This pass tries to validate the correctness of the whole AST.
This pass doesn't change the AST and is optional, it's recommanded to have it to catch errors.
Note that it doesn't re-validate what's validated by resolve and binding resolver passes for performance reasons.
This pass resolves the bindings on external blocks.
This pass splits branches with multiple conditions (else if) to multiple branches.
[entry(frag)]
fn main()
{
let value: f32;
if (data.value > 3.0)
value = 3.0;
else if (data.value > 2.0)
value = 2.0;
else if (data.value > 1.0)
value = 1.0;
else
value = 0.0;
}
=>
[entry(frag)]
fn main()
{
let value: f32;
if (data.value > (3.0))
{
value = 3.0;
}
else
{
if (data.value > (2.0))
{
value = 2.0;
}
else
{
if (data.value > (1.0))
{
value = 1.0;
}
else
{
value = 0.0;
}
}
}
}
This pass removes compound assignment and turns them to variable assignments.
fn main()
{
let x = 1;
let y = 2;
x += y;
x += 1;
}
=>
fn main()
{
let x = 1;
let y = 2;
x = x + y;
x = x + 1;
}
This pass is used when resolving constants but can also be applied to the whole shader module to optimize what it can:
Example:
[entry(frag)]
fn main()

**Required task 1**
Condense the paragraph of the text on shader compiler passes that begins "This pass tries to validate" into a short bulleted list that keeps its main facts.
**Required task 2**
Write what follows the final line of the text on shader compiler passes.
The items are unrelated to the text on shader compiler passes.

**Stored rows**
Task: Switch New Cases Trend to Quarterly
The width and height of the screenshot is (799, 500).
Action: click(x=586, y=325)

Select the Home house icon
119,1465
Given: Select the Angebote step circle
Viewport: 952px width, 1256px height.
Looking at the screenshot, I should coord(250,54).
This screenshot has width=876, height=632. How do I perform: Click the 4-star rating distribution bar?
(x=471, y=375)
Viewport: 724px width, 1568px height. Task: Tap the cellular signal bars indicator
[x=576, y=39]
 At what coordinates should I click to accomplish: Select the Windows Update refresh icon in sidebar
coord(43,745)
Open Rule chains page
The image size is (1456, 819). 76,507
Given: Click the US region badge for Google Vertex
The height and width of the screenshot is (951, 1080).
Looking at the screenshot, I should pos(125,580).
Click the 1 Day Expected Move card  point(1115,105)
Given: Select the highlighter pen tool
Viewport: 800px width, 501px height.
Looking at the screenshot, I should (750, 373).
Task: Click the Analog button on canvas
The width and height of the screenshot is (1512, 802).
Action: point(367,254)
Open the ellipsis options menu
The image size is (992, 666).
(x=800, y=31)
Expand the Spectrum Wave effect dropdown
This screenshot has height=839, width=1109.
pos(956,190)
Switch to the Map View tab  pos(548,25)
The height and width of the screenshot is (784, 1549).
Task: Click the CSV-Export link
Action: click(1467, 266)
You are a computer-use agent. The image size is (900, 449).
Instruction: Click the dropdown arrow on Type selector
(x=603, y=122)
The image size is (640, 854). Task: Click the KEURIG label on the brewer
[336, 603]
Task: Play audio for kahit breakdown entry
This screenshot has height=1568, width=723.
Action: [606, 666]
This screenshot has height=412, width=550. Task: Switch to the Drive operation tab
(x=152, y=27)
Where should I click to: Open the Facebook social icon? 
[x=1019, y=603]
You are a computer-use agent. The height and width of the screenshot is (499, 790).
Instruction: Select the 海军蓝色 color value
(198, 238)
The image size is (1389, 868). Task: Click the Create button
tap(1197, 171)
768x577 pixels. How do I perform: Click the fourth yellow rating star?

**Expected answer 1**
- Checks the correctness of the whole AST.
- Leaves the AST unchanged.
- Is optional but recommended for catching errors.
- For performance reasons, does not re-check what the resolve and binding resolver passes already validate.

**Expected answer 2**
{
let output = 8.0 * (7.0 + 5.0) * 2.0 / 4.0 - 6.0 % 7.0;
let output2 = 8 * (7 + 5) * 2 / 4 - 6 % 7;
let output3 = f64(8.0) * (f64(7.0) + f64(5.0)) * f64(2.0) / f64(4.0) - f64(6.0) % f64(7.0);
let output4 = u32(8) * (u32(7) + u32(5)) * u32(2) / u32(4) - u32(6) % u32(7);
}
=>
[entry(frag)]
fn main()
{
let output: f32 = 42.0;
let output2: i32 = 42;
let output3: f64 = f64(42.0);
let output4: u32 = u32(42);
}
It can also remove branches where the condition is known to be either true or false at compilation:
[entry(frag)]
fn main()
{
let output = 0.0;
if (5 <= 3)
output = 5.0;
else if (4 <= 3)
output = 4.0;
else if (3 <= 3)
output = 3.0;
else if (2 <= 3)
output = 2.0;
else if (1 <= 3)
output = 1.0;
else
output = 0.0;
}
=>
[entry(frag)]
fn main()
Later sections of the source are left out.